Source: Financial Times
December 14, 2021
…Financials. Investment strategists at Morgan Stanley (via FT) are pushing banks stocks — seeing potential in 2022 from two potential catalysts:
- Rising interest rates.
- Increasing consumer lending.
The logic: As interest rates rise, banks — which rely on high interest rates to drive revenue — should perform better. And the more businesses/consumers borrow from banks, the more they earn.
Analysts expect 2-3 rate hikes in 2022 — with more following in 2023. Given how consumer lending remained stubbornly low during COVID, increased borrowing could be also important to their growth.
The chart above shows a clear correlation between bank stocks’ performance and interest rates — but investors should be asking a different question…
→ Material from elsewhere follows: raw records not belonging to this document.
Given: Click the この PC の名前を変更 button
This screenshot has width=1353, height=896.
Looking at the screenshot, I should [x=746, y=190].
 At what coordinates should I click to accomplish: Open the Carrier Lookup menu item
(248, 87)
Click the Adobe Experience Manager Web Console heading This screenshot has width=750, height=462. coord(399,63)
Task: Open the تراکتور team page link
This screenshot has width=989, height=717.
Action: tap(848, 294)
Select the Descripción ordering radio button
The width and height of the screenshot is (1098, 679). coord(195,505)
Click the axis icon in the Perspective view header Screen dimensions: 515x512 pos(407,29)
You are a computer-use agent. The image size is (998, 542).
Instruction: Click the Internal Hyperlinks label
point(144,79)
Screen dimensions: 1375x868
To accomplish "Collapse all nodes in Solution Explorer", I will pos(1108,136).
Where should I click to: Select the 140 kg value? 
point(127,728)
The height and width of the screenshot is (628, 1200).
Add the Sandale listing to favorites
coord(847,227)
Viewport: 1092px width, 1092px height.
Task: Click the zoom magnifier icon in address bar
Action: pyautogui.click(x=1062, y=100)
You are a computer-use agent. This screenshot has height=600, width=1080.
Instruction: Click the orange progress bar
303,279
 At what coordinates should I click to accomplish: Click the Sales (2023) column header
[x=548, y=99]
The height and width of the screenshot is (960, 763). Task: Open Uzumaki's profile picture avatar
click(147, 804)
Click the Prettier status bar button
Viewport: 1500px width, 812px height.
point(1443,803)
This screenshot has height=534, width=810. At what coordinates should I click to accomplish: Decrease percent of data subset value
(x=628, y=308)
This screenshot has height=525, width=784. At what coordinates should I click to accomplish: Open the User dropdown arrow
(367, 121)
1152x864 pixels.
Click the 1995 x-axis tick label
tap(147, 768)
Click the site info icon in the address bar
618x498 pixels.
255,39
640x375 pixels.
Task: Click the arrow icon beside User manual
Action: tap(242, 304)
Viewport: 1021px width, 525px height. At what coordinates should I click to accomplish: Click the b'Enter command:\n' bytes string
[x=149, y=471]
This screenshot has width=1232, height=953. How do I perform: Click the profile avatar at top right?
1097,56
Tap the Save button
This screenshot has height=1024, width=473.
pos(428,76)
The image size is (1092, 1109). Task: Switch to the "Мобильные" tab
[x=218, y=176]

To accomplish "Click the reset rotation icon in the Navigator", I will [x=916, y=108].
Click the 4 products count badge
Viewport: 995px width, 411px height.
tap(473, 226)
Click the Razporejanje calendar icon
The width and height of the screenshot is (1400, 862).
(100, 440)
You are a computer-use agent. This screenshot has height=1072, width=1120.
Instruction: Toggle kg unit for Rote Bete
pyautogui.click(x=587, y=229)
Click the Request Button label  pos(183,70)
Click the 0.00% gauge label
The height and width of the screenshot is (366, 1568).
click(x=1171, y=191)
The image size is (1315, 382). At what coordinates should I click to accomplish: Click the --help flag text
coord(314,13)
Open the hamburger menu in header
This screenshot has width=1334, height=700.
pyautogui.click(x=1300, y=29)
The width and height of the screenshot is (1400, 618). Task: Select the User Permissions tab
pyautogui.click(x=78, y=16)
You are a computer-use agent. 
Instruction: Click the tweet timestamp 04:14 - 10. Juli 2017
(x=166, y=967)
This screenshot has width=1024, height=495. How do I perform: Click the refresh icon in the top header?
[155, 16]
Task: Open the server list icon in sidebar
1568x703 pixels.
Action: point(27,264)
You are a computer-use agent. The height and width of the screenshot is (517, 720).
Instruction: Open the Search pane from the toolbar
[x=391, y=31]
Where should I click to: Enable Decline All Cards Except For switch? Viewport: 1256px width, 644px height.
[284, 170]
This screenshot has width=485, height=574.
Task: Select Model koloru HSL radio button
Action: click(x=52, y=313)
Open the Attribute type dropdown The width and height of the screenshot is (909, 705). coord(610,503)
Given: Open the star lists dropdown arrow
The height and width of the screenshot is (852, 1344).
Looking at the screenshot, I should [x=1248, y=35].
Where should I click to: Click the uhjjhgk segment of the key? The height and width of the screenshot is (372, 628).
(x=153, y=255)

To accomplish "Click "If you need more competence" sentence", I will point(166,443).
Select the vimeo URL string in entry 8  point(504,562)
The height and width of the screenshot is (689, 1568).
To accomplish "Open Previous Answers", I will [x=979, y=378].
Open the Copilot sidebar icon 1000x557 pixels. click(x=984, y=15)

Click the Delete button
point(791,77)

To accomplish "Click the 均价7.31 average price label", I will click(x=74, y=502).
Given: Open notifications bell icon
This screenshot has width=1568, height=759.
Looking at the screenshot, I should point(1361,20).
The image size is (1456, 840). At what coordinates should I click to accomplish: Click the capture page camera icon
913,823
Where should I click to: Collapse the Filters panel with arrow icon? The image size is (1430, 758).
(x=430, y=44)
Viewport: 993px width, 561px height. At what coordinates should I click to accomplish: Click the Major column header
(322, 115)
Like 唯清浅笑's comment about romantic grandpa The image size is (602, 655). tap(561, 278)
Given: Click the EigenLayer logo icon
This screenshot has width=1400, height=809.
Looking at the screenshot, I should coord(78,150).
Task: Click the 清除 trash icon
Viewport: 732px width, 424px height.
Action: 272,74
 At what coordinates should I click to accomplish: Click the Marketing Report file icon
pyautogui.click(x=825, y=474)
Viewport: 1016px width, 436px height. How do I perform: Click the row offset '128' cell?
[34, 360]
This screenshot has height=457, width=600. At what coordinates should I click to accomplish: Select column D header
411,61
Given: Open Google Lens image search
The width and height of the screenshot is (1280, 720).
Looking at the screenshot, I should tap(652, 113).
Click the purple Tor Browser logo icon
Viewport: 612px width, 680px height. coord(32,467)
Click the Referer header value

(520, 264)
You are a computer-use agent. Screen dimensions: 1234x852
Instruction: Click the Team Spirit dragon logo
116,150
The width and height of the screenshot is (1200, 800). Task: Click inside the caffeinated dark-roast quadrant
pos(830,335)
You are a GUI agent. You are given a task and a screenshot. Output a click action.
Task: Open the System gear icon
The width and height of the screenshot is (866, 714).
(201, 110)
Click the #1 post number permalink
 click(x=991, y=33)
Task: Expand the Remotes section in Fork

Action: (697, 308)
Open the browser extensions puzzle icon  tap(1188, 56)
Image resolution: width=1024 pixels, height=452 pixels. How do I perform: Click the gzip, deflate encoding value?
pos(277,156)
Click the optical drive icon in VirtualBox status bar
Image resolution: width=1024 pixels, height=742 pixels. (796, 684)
The better question: Do they perform better than the market average? According to Robert Armstrong of FT — while bank stocks do perform well when rates rise, whether they beat the market average is another issue.
Here’s how banks performed during past periods of rate increases, according to Armstrong:
- 2004-2006: Banks underperformed the market average.
- 2016-early 2018: Banks performed better during the first half of the period, but underperformed in the second half.
The ETF Way: The Financial Select Sector SPDR Fund (NYSE:XLF) — is up 33% this year, but nearly all of its gains came in the first half of 2021.
- Top 3 holdings: Berkshire Hathaway (NYSE:BRK), JPMorgan Chase (NYSE:JPM), Bank of America (NYSE:BACP)
- JPMorgan named Wells Fargo (NYSE:WFC) as one of its top picks — sees it being the most sensitive to rising interest rates.